### What is needed
Using the records below, write out again exactly the lines that begin at the line containing "劉強東 (508, 1871)" and end at the line containing "中紀委會議再現刀光 張升民缺席 王岐山舊部處境尷尬(圖) (183, 1743)", and no other lines.

Segment Start: Data for analysis

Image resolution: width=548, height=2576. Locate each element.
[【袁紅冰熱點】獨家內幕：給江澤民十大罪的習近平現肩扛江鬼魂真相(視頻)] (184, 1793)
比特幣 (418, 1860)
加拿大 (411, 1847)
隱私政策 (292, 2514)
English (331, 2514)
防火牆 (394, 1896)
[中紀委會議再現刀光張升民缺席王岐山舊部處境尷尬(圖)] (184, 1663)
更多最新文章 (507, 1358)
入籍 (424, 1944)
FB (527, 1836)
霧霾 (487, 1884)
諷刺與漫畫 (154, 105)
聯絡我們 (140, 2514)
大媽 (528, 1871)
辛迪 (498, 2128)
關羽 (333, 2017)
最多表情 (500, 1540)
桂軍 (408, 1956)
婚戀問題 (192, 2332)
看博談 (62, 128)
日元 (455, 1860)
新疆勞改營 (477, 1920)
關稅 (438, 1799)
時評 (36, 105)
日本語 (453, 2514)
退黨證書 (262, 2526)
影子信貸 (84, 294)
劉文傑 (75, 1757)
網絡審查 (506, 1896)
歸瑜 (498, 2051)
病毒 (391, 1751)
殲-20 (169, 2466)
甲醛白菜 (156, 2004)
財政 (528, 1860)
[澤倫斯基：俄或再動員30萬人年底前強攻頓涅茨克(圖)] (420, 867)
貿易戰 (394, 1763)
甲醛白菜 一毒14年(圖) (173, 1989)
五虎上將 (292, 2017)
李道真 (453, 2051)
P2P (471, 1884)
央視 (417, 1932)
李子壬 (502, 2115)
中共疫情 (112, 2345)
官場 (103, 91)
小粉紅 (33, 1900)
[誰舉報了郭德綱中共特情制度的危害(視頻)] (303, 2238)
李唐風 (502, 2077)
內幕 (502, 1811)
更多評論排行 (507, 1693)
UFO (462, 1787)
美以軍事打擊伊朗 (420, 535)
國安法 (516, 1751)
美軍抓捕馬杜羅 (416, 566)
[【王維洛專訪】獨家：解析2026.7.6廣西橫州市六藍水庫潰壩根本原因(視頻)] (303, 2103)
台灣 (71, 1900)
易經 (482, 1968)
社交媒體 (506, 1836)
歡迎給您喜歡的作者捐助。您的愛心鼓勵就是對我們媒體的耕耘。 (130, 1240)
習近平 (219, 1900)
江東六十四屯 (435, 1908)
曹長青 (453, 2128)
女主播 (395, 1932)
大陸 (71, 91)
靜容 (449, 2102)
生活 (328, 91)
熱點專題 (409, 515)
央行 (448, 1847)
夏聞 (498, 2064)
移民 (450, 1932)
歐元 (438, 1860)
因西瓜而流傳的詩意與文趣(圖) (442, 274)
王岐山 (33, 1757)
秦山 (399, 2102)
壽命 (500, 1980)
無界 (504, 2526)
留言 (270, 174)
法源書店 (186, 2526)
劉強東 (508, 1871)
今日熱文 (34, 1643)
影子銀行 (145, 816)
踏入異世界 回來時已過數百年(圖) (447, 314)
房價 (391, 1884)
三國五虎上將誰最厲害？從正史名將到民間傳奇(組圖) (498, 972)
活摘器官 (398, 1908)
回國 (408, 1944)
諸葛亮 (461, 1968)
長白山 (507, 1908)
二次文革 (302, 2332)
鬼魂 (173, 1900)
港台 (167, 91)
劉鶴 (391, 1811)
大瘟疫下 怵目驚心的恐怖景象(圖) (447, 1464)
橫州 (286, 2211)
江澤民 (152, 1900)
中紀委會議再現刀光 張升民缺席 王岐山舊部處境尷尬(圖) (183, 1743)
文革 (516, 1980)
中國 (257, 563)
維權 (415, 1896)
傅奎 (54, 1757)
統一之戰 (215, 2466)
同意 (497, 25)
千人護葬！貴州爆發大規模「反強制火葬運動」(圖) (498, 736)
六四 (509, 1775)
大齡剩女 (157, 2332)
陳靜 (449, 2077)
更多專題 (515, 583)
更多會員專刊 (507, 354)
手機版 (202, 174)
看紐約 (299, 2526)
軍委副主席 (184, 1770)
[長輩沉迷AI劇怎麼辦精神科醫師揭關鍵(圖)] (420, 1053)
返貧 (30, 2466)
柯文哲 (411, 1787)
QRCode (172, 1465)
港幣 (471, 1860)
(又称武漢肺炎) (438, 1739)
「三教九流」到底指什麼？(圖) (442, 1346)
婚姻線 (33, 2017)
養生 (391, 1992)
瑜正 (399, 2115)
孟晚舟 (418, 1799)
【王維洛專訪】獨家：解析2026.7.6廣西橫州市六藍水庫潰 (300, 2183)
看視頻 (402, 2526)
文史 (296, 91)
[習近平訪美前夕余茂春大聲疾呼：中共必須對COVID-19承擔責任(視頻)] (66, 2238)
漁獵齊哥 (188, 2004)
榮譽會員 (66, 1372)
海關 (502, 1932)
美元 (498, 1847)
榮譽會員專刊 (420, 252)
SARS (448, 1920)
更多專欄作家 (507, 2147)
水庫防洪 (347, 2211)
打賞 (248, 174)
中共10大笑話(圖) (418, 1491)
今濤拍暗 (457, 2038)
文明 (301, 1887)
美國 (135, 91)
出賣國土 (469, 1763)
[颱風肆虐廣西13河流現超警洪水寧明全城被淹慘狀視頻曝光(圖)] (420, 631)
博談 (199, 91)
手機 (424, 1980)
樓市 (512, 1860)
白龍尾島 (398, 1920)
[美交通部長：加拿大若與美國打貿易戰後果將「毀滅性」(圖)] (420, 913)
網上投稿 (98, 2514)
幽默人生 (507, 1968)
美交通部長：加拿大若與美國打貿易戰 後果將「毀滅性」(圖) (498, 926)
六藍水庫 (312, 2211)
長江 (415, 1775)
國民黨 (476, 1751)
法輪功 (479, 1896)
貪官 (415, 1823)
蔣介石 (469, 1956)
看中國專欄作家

Segment End: Data for analysis

### Solution for this problem
劉強東 (508, 1871)
今日熱文 (34, 1643)
影子銀行 (145, 816)
踏入異世界 回來時已過數百年(圖) (447, 314)
房價 (391, 1884)
三國五虎上將誰最厲害？從正史名將到民間傳奇(組圖) (498, 972)
活摘器官 (398, 1908)
回國 (408, 1944)
諸葛亮 (461, 1968)
長白山 (507, 1908)
二次文革 (302, 2332)
鬼魂 (173, 1900)
港台 (167, 91)
劉鶴 (391, 1811)
大瘟疫下 怵目驚心的恐怖景象(圖) (447, 1464)
橫州 (286, 2211)
江澤民 (152, 1900)
中紀委會議再現刀光 張升民缺席 王岐山舊部處境尷尬(圖) (183, 1743)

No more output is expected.